_Task statement_
Transcribe each of the items below verbatim, keeping every character, space, and line break unchanged.

_Data for analysis_
==================================================
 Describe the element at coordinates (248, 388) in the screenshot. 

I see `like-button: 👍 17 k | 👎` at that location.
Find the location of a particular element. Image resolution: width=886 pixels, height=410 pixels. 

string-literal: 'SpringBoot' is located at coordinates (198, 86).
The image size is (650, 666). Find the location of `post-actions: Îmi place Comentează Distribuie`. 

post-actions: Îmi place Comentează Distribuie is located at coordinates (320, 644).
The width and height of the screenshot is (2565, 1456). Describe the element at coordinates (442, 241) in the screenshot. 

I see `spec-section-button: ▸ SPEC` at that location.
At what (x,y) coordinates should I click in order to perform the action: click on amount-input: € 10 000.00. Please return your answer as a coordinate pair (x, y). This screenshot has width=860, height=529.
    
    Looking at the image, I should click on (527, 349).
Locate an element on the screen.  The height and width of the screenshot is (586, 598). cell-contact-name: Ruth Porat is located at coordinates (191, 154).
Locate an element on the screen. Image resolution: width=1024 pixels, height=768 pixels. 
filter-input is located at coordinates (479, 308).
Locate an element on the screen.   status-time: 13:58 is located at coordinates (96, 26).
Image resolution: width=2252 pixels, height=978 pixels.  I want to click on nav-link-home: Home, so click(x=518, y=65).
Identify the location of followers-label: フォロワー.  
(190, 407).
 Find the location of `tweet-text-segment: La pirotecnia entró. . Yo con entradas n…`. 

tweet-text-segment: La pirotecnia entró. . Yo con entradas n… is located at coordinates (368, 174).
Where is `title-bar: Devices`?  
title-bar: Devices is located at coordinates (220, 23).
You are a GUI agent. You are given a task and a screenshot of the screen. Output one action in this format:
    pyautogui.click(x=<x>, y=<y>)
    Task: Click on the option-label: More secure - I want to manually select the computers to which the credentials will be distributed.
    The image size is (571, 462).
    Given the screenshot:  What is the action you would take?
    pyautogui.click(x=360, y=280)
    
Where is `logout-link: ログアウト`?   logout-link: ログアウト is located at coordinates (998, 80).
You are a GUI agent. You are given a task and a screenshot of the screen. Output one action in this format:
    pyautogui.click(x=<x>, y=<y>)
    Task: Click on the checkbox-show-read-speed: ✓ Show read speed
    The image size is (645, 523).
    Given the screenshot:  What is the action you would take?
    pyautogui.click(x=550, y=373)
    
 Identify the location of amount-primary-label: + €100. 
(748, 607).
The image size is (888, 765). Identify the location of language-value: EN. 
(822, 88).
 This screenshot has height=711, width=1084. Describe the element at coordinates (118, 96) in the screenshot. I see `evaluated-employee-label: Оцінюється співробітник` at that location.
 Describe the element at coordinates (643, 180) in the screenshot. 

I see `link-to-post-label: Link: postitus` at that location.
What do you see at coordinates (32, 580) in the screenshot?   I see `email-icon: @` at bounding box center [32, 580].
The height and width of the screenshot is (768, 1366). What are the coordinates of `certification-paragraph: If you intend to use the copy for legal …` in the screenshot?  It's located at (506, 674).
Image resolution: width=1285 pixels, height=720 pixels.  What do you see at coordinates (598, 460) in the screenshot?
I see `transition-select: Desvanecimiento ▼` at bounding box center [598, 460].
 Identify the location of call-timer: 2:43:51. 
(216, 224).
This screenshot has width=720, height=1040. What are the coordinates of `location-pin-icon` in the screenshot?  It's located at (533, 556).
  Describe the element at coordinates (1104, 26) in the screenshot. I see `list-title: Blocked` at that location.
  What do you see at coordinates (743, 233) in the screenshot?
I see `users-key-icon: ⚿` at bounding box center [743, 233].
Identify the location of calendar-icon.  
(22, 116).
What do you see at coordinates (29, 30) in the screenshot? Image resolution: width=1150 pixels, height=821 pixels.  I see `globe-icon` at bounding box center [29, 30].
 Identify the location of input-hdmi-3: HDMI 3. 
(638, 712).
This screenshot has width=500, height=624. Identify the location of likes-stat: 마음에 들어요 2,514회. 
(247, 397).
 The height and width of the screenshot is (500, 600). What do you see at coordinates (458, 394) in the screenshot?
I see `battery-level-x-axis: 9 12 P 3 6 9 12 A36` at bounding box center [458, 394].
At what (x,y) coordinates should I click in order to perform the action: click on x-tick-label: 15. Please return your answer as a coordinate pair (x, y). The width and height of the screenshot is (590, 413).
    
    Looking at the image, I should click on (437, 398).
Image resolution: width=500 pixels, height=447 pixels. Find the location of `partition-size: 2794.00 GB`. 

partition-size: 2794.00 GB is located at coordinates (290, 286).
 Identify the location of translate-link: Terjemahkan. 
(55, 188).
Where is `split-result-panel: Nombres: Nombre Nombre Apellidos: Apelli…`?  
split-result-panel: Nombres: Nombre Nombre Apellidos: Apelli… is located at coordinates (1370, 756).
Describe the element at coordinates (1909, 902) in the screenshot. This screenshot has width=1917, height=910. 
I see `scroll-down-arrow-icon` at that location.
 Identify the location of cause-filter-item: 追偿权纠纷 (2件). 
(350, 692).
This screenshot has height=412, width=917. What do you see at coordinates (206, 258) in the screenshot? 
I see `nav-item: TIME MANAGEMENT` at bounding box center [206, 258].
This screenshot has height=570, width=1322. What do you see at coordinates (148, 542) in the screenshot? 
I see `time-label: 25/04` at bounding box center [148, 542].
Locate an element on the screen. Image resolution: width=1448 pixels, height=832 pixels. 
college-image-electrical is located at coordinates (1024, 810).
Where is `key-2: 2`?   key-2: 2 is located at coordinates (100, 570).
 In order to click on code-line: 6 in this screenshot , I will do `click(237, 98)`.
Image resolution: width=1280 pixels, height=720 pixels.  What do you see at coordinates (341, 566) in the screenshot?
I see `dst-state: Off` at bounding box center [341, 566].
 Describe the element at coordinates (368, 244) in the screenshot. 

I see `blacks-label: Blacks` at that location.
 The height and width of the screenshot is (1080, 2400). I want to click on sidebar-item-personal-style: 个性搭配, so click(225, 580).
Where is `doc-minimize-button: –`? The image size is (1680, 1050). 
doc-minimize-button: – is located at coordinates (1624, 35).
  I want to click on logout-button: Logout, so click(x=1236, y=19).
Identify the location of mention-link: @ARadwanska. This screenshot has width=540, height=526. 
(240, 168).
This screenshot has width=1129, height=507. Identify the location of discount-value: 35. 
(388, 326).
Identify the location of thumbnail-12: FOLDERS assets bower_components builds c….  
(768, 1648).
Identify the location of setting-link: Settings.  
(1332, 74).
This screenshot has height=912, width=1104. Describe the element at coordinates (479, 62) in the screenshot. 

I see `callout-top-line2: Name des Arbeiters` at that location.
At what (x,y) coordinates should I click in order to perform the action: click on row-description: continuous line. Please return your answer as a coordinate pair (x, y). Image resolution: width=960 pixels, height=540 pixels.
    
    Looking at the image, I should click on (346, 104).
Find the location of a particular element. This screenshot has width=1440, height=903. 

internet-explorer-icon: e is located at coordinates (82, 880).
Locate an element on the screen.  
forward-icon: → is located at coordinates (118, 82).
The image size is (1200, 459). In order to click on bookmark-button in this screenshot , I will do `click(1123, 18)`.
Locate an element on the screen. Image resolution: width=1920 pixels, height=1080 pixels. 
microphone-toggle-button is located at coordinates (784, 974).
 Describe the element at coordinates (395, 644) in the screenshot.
==================================================
_Response to this task_
 Describe the element at coordinates (248, 388) in the screenshot. 

I see `like-button: 👍 17 k | 👎` at that location.
Find the location of a particular element. Image resolution: width=886 pixels, height=410 pixels. 

string-literal: 'SpringBoot' is located at coordinates (198, 86).
The image size is (650, 666). Find the location of `post-actions: Îmi place Comentează Distribuie`. 

post-actions: Îmi place Comentează Distribuie is located at coordinates (320, 644).
The width and height of the screenshot is (2565, 1456). Describe the element at coordinates (442, 241) in the screenshot. 

I see `spec-section-button: ▸ SPEC` at that location.
At what (x,y) coordinates should I click in order to perform the action: click on amount-input: € 10 000.00. Please return your answer as a coordinate pair (x, y). This screenshot has width=860, height=529.
    
    Looking at the image, I should click on (527, 349).
Locate an element on the screen.  The height and width of the screenshot is (586, 598). cell-contact-name: Ruth Porat is located at coordinates (191, 154).
Locate an element on the screen. Image resolution: width=1024 pixels, height=768 pixels. 
filter-input is located at coordinates (479, 308).
Locate an element on the screen.   status-time: 13:58 is located at coordinates (96, 26).
Image resolution: width=2252 pixels, height=978 pixels.  I want to click on nav-link-home: Home, so click(x=518, y=65).
Identify the location of followers-label: フォロワー.  
(190, 407).
 Find the location of `tweet-text-segment: La pirotecnia entró. . Yo con entradas n…`. 

tweet-text-segment: La pirotecnia entró. . Yo con entradas n… is located at coordinates (368, 174).
Where is `title-bar: Devices`?  
title-bar: Devices is located at coordinates (220, 23).
You are a GUI agent. You are given a task and a screenshot of the screen. Output one action in this format:
    pyautogui.click(x=<x>, y=<y>)
    Task: Click on the option-label: More secure - I want to manually select the computers to which the credentials will be distributed.
    The image size is (571, 462).
    Given the screenshot:  What is the action you would take?
    pyautogui.click(x=360, y=280)
    
Where is `logout-link: ログアウト`?   logout-link: ログアウト is located at coordinates (998, 80).
You are a GUI agent. You are given a task and a screenshot of the screen. Output one action in this format:
    pyautogui.click(x=<x>, y=<y>)
    Task: Click on the checkbox-show-read-speed: ✓ Show read speed
    The image size is (645, 523).
    Given the screenshot:  What is the action you would take?
    pyautogui.click(x=550, y=373)
    
 Identify the location of amount-primary-label: + €100. 
(748, 607).
The image size is (888, 765). Identify the location of language-value: EN. 
(822, 88).
 This screenshot has height=711, width=1084. Describe the element at coordinates (118, 96) in the screenshot. I see `evaluated-employee-label: Оцінюється співробітник` at that location.
 Describe the element at coordinates (643, 180) in the screenshot. 

I see `link-to-post-label: Link: postitus` at that location.
What do you see at coordinates (32, 580) in the screenshot?   I see `email-icon: @` at bounding box center [32, 580].
The height and width of the screenshot is (768, 1366). What are the coordinates of `certification-paragraph: If you intend to use the copy for legal …` in the screenshot?  It's located at (506, 674).
Image resolution: width=1285 pixels, height=720 pixels.  What do you see at coordinates (598, 460) in the screenshot?
I see `transition-select: Desvanecimiento ▼` at bounding box center [598, 460].
 Identify the location of call-timer: 2:43:51. 
(216, 224).
This screenshot has width=720, height=1040. What are the coordinates of `location-pin-icon` in the screenshot?  It's located at (533, 556).
  Describe the element at coordinates (1104, 26) in the screenshot. I see `list-title: Blocked` at that location.
  What do you see at coordinates (743, 233) in the screenshot?
I see `users-key-icon: ⚿` at bounding box center [743, 233].
Identify the location of calendar-icon.  
(22, 116).
What do you see at coordinates (29, 30) in the screenshot? Image resolution: width=1150 pixels, height=821 pixels.  I see `globe-icon` at bounding box center [29, 30].
 Identify the location of input-hdmi-3: HDMI 3. 
(638, 712).
This screenshot has width=500, height=624. Identify the location of likes-stat: 마음에 들어요 2,514회. 
(247, 397).
 The height and width of the screenshot is (500, 600). What do you see at coordinates (458, 394) in the screenshot?
I see `battery-level-x-axis: 9 12 P 3 6 9 12 A36` at bounding box center [458, 394].
At what (x,y) coordinates should I click in order to perform the action: click on x-tick-label: 15. Please return your answer as a coordinate pair (x, y). The width and height of the screenshot is (590, 413).
    
    Looking at the image, I should click on (437, 398).
Image resolution: width=500 pixels, height=447 pixels. Find the location of `partition-size: 2794.00 GB`. 

partition-size: 2794.00 GB is located at coordinates (290, 286).
 Identify the location of translate-link: Terjemahkan. 
(55, 188).
Where is `split-result-panel: Nombres: Nombre Nombre Apellidos: Apelli…`?  
split-result-panel: Nombres: Nombre Nombre Apellidos: Apelli… is located at coordinates (1370, 756).
Describe the element at coordinates (1909, 902) in the screenshot. This screenshot has width=1917, height=910. 
I see `scroll-down-arrow-icon` at that location.
 Identify the location of cause-filter-item: 追偿权纠纷 (2件). 
(350, 692).
This screenshot has height=412, width=917. What do you see at coordinates (206, 258) in the screenshot? 
I see `nav-item: TIME MANAGEMENT` at bounding box center [206, 258].
This screenshot has height=570, width=1322. What do you see at coordinates (148, 542) in the screenshot? 
I see `time-label: 25/04` at bounding box center [148, 542].
Locate an element on the screen. Image resolution: width=1448 pixels, height=832 pixels. 
college-image-electrical is located at coordinates (1024, 810).
Where is `key-2: 2`?   key-2: 2 is located at coordinates (100, 570).
 In order to click on code-line: 6 in this screenshot , I will do `click(237, 98)`.
Image resolution: width=1280 pixels, height=720 pixels.  What do you see at coordinates (341, 566) in the screenshot?
I see `dst-state: Off` at bounding box center [341, 566].
 Describe the element at coordinates (368, 244) in the screenshot. 

I see `blacks-label: Blacks` at that location.
 The height and width of the screenshot is (1080, 2400). I want to click on sidebar-item-personal-style: 个性搭配, so click(225, 580).
Where is `doc-minimize-button: –`? The image size is (1680, 1050). 
doc-minimize-button: – is located at coordinates (1624, 35).
  I want to click on logout-button: Logout, so click(x=1236, y=19).
Identify the location of mention-link: @ARadwanska. This screenshot has width=540, height=526. 
(240, 168).
This screenshot has width=1129, height=507. Identify the location of discount-value: 35. 
(388, 326).
Identify the location of thumbnail-12: FOLDERS assets bower_components builds c….  
(768, 1648).
Identify the location of setting-link: Settings.  
(1332, 74).
This screenshot has height=912, width=1104. Describe the element at coordinates (479, 62) in the screenshot. 

I see `callout-top-line2: Name des Arbeiters` at that location.
At what (x,y) coordinates should I click in order to perform the action: click on row-description: continuous line. Please return your answer as a coordinate pair (x, y). Image resolution: width=960 pixels, height=540 pixels.
    
    Looking at the image, I should click on (346, 104).
Find the location of a particular element. This screenshot has width=1440, height=903. 

internet-explorer-icon: e is located at coordinates (82, 880).
Locate an element on the screen.  
forward-icon: → is located at coordinates (118, 82).
The image size is (1200, 459). In order to click on bookmark-button in this screenshot , I will do `click(1123, 18)`.
Locate an element on the screen. Image resolution: width=1920 pixels, height=1080 pixels. 
microphone-toggle-button is located at coordinates (784, 974).
 Describe the element at coordinates (395, 644) in the screenshot.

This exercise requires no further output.